The second performance of the show was a new masterpiece, Harlem Songs, which is the poetry of Langston Hughes set to music. Attending the world premiere performances of this work was the composer herself, Gwyneth Walker.
An Ivy League graduate, Walker resides on a dairy farm in Vermont where she is a full time composer. Her catalogue includes over 120 commissioned works. Not only has she written pieces for nationally known orchestras, bands and choruses, but also writes commissioned work for the community level as well.
Seton Parish provided wonderful acoustics for the performance of Harlem Songs. The first part of the piece is titled "Spirituals." The work is very powerful in both song and accompaniment. It starts off with a jazz beat and, in a few spots, the music conjures up images of butterflies before it breaks into some true gospel fragments.
"Harlem Night Song" brought to mind a lot of images of New York City on a warm evening. Very bluesy with some finger snapping by the chorus, the nocturnal air given off is fabulous. The singing of "I love you" back and forth between members of the chorale supplies a wonderful image of people on rooftops singing out to one another. The hissing in various parts sounds like the air when a subway train rolls by. Add some humming, scat, and some more vocal sound effects and you have a great piece that not only embodies Hughes' poetry about Harlem, but also gives off the imagery of New York City to the listeners.

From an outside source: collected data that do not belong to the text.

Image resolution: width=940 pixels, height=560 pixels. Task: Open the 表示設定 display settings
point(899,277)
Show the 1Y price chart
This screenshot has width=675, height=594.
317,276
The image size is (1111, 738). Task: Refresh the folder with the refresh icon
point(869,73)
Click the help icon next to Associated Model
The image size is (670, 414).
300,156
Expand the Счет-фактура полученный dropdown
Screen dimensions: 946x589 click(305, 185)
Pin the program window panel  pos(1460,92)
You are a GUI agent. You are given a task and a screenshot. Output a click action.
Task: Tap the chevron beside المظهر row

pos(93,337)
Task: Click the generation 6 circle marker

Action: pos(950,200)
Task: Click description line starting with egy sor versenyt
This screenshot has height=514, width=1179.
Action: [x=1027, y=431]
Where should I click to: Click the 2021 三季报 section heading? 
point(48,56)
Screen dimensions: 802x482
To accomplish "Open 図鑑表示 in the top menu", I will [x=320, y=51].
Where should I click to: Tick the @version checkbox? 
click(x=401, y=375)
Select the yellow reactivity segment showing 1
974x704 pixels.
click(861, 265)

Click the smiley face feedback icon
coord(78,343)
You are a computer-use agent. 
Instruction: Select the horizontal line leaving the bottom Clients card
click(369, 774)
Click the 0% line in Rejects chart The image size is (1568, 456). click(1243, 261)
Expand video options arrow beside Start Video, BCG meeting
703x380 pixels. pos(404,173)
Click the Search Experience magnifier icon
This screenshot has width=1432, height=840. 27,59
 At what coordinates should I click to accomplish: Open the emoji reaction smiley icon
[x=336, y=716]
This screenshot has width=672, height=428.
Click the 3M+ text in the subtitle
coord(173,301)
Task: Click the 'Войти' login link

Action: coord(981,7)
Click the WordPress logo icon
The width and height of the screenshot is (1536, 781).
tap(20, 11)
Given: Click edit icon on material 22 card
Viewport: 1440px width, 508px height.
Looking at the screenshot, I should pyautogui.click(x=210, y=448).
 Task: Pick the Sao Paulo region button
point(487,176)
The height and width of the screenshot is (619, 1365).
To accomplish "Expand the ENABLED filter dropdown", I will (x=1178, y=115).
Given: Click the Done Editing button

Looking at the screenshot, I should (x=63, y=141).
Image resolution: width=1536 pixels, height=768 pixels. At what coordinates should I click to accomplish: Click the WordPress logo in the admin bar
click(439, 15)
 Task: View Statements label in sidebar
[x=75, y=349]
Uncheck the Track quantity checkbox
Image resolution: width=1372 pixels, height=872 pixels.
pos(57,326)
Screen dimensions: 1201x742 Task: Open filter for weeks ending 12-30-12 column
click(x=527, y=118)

The final piece to Harlem Songs is entitled "Tambourines." Walker uses a variety of ways to make hands and voices sound like the four different ways a tambourine can be played. Very jazzy, the song brings to the audience the spirit of the tambourine. Mixed in with these imaginary tambourines are some gospel songs, including lines used in spirituals. Walker created a wonderful new masterpiece in Harlem Songs and accolades go to director Paul Rardin, accompanist Susan Ricci, and all the members of the Chesapeake Chorale for a wonderful performance of a work that will get every lister's feet a-tappin' and fingers a-snappin'. ...
"It was great," said Crofton resident Joe DiPietro when asked his opinion on the concert. DiPietro, who was invited by a member, said this was the first performance of the Chorale he has attended.
"It was wonderful, I loved it. It was a very moving performance," Bowie resident Jeane Binney remarked. Binney has attended previous concerts of the chorale.